George Osborne was accused of plotting a fresh round of council cuts today as he unveiled the biggest change to town hall funding since the poll tax was axed.
In a keynote speech aimed at wooing Labour voters, the Chancellor announced that councils would be allowed to keep hold of £26bn in business rates that are normally sent to Whitehall.
Local areas will also be allowed to cut business rates to compete with their neighbours, and elected city mayors will get new freedoms to raise a local infrastructure levy.
Yet although many councils have long called for devolution of powers from London, including an end to Margaret Thatcher's 'uniform business rate', Labour and the TUC warned the changes could mask deep cuts and could widen the income gap between rich and poor towns and cities.
Mr Osborne pitched his reforms as a 'devolution revolution' that would put boost his 'Northern Powerhouse' plan with "the biggest transfer of power to our local government in living memory".

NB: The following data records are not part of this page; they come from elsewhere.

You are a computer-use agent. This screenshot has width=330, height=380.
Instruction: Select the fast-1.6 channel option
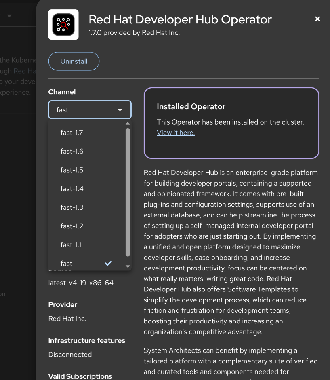point(72,151)
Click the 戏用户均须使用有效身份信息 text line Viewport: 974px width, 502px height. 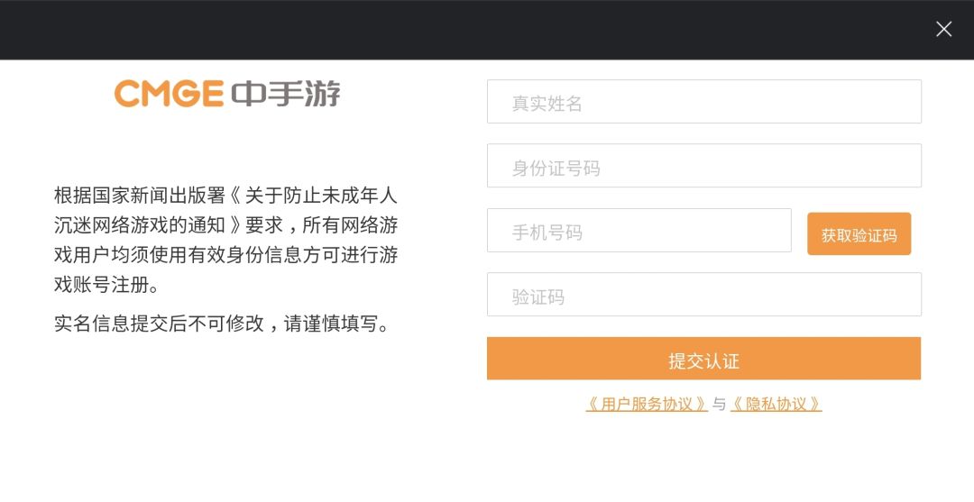pyautogui.click(x=225, y=255)
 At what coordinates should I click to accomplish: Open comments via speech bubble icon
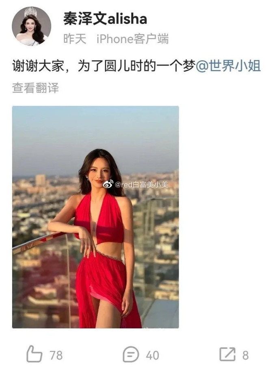(131, 354)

"So this is what our plan means. Attract a business, and you attract more money. Regenerate a high street, and you’ll reap the benefits."
Asked if the changes could lead to one area trying to poach trade and businesses from a neighbouring area by undercutting business tax rates, a Treasury source said: "Yes".
Although £11.5bn would be handed back to councils between now and 2020, Treasury aides revealed that £9.5bn in core grants would be 'phased out'.
The missing £2bn, and possibly more in cuts, is set to be recouped in the coming spending review. Mr Osborne warned today that as councils would get 'extra responsibilities' as well as extra powers, a line that sparked fears of further spending reductions.
Mr Osborne also hinted at further spending cuts when he said "everyone knows this country has to live within its means - and that means savings in local as well as national government".
Treasury aides insisted that a new 'Safety Net' system would be created to ensure those councils who don't have much business rate income did not lose out to richer cities.
They insisted that the fastest growing areas for business rate were the East Midlands and Yorkshire and denied claims that the new system would benefit London and the South East.
But Labour said Osborne had poached yet another of their 2015 election manifesto pledges, but without the safeguards.
Shadow Chancellor John McDonnell said the Chancellor looked like he wanted a 'race to the bottom' with councils undercutting each other and warned the poorest areas could get hit most.
"We need to ensure that the right safeguards are in place so that poorer areas of the country do not lose out on vital revenue. We run the real risk of seeing the explosion of Tory tax haven councils."
TUC General Secretary Frances O'Grady said: "We all want more decisions to be made locally. But by devolving business rates without any national safeguards, regional inequalities will get wider.
"The communities that most need investment are often those with the weakest business revenue base, so it is vital that the Treasury retains a significant role in regional economic development.”
Andy Burnham, who has long suspected Osborne's devolution agenda is a bid to fragment local services, tweeted his own doubts.
Big contradiction at heart of Osborne speech. Says wants to close North-South divide. But then announces taxation reform that will widen it.— Andy Burnham (@andyburnhammp) October 5, 2015
One council insider told HuffPostUK: "this is all about 2020, but there is a local government funding crisis right here and now".
Gary Porter, the Tory chairman of the Local Government Association, welcomed the return of business rates to local control, but said there were clear pitfalls to be avoided.
“While this is good news for councils and businesses, local authorities will face almost £10 billion of cost pressures by 2020 so we will now seek to work with government about how this proposal can be introduced more quickly," he said.
“We would expect measures to ensure local areas with less ability to generate business rates income do not suffer as a result of these changes and all councils are also given leeway to vary business rates up as well as down."
In his speech, Mr Osborne admitted that many Labour voters in May "didn’t quite feel able to put their trust in us" but promised that he wanted to "extend our hand" to attract them now that Jeremy Corbyn had been elected leader.
"To these working people who have been completely abandoned by a party heading off to the fringes of the left let us all here today extend our hand," he said.
"Do you know what the supporters of the new Labour leadership now call anyone who believes in strong national defence, a market economy, and the country living within its means? They call them Tories. Well, it’s our job to make sure they’re absolutely right."
He added "My message to today’s Labour Party is this: You head back to the 1980s. We’re heading forward. You listen to the few. We’ll govern for the many."